What you pour on the blank pages of your journal can be compared with autumn leaves. The mountain of dried leaves of your mental trash is all biodegradable. It decomposes into mulch with a few seeds which sprout later. It often happens, that upon rereading your journal you gain greater insight into the things that had happened the previous year or many years before. Personal events gather universal significance. You realize such exchanges and events, good or bad, are human. You notice where your one year’s journaling has led you. You’re pleasantly surprised.

When I don’t journal for a while a restlessness gnaws at me. My mind feels muddled and overwhelmed with mosaic of petty thoughts and feelings. And when I do journal, it helps me heal my wounds, clear my mind and affects the rest of my day with peace.  

If for some reason you stop pouring out your heart in words you won’t know the cause of your irritability. When journaling turns into a habit it becomes an intrinsic part of your day. The desire to write stirs from inside like as internal alarm. Try to make journaling a daily habit and watch what happens. 

As you may have experienced by now, when you purge a stumbling block or conundrum in your notebook at the end of the session, you receive answers. You get some inclination where you are and where you may go next. Possibilities open up. Journaling daily for a decade, and then on and off for two more decades has made my little world ridiculously positive. However, there are still days when I’m surrounded by negative thoughts. However, journaling keeps me from drowning in the whirlpool of mundane worries and anxieties.

4 Comments
  • Jennifer D. Diamond

    Good morning, Madhu! Yes! Journaling has also kept me from drowning in the whirlpool, too! Thank you for sharing your wisdom!

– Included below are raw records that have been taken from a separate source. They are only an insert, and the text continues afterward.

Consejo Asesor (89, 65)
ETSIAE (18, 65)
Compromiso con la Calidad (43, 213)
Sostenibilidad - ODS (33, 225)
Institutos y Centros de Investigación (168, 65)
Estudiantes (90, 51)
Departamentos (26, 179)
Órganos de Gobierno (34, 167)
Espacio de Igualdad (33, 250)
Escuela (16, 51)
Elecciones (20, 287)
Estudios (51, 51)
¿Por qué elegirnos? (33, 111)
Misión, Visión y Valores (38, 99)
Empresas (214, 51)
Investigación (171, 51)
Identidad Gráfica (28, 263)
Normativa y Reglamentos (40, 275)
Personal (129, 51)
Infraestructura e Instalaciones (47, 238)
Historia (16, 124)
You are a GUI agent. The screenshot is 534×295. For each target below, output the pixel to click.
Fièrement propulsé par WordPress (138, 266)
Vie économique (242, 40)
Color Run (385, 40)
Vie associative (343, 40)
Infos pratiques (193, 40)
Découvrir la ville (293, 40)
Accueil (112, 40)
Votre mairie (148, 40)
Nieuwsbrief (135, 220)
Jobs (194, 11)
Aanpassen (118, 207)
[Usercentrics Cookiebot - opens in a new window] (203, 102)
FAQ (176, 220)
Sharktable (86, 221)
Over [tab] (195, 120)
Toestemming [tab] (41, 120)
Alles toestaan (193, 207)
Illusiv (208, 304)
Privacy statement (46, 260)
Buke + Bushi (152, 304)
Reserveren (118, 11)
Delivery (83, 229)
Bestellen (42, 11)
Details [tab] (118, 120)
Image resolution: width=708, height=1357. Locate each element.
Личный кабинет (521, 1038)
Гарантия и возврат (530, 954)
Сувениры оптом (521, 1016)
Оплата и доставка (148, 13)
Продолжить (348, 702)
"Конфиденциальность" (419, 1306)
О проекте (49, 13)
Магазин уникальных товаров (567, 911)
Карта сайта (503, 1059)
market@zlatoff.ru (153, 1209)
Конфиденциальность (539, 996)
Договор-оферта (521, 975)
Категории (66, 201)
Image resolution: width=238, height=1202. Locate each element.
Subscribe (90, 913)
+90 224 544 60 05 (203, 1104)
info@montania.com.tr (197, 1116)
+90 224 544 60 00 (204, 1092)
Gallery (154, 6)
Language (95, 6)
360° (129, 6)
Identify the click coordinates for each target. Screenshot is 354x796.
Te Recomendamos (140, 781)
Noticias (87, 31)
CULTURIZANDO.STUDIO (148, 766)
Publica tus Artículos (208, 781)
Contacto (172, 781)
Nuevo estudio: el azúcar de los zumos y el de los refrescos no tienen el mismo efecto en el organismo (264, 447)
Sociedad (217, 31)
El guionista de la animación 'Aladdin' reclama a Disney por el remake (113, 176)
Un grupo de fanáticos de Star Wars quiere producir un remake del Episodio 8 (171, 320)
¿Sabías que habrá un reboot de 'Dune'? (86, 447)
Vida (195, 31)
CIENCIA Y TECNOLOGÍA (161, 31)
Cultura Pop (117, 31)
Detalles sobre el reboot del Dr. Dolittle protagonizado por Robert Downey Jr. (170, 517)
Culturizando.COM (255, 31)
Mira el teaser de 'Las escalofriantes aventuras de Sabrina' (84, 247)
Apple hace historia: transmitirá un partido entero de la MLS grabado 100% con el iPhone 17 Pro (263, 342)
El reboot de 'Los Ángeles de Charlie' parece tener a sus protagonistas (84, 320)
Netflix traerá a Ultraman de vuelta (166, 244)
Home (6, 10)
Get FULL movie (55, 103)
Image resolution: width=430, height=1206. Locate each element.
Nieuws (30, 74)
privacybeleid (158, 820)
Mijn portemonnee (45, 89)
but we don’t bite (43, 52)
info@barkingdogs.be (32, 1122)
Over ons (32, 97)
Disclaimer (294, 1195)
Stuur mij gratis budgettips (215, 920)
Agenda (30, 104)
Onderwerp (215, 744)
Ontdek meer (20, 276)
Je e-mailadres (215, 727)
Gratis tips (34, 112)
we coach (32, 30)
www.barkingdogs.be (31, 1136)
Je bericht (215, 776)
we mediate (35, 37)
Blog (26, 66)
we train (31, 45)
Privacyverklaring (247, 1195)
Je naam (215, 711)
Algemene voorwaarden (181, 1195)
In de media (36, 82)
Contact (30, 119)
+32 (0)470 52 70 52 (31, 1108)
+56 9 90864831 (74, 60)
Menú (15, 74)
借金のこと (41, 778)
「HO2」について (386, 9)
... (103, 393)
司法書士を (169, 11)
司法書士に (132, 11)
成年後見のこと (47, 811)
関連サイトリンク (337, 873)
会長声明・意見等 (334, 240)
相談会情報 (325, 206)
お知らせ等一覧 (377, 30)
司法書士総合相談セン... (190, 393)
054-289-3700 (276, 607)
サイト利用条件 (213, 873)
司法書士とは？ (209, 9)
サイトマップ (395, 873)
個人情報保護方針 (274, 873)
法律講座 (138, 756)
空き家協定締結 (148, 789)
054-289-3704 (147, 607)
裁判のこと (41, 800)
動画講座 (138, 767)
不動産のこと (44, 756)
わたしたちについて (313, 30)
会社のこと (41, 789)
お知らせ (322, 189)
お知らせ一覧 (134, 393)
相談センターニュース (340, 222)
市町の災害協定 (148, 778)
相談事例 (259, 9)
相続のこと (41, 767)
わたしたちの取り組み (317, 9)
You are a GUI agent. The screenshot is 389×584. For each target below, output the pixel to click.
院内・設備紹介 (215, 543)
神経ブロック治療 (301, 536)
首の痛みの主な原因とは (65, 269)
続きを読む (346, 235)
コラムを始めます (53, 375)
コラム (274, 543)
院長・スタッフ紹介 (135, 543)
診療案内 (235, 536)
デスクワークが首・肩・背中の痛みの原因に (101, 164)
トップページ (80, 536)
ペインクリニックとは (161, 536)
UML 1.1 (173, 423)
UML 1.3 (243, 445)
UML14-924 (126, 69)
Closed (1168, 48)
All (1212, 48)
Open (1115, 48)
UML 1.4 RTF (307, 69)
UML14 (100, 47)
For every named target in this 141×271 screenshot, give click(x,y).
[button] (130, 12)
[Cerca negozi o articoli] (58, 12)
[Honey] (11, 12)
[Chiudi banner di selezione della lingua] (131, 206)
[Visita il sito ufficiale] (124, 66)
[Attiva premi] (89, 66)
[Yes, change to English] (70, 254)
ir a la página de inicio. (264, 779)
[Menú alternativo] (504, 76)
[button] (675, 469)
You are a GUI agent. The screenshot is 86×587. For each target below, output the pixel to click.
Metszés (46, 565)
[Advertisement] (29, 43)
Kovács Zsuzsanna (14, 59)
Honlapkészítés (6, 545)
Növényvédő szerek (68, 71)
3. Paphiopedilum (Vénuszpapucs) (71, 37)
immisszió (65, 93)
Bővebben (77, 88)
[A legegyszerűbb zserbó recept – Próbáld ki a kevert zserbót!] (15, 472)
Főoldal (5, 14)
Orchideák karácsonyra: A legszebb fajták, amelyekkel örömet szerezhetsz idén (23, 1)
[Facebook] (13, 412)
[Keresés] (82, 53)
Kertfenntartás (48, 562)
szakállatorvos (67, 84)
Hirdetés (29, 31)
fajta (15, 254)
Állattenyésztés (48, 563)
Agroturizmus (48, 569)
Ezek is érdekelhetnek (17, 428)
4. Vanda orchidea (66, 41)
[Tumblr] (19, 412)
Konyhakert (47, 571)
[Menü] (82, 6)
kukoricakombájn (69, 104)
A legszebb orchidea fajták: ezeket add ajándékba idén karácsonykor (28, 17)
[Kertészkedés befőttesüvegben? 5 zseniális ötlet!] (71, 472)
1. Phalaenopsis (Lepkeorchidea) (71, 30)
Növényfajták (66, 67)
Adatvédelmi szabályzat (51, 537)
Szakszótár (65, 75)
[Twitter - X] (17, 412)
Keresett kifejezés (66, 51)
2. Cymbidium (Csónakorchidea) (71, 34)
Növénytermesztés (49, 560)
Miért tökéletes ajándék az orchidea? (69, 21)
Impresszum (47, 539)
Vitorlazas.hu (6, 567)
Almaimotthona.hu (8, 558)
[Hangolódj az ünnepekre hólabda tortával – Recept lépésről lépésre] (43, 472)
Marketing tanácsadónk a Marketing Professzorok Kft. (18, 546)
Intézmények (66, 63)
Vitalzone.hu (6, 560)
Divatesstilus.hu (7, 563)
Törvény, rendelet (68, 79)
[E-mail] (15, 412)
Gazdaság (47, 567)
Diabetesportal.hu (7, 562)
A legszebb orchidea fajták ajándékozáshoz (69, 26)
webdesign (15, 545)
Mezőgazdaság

    January 16, 2025 at 10:37 am
  • Good morning, Madhu. I have written letters to those who have upset me, but I have not sent them. Doing so helped me remove the loop that my mind would circle around the ill-feelings. I always try talking to people about disagreements, but, I have found that there are people who just do not want those conversations, no matter how cleansing and healing they are. I’m thankful for the journal and the private way to work on forgiveness of others and myself.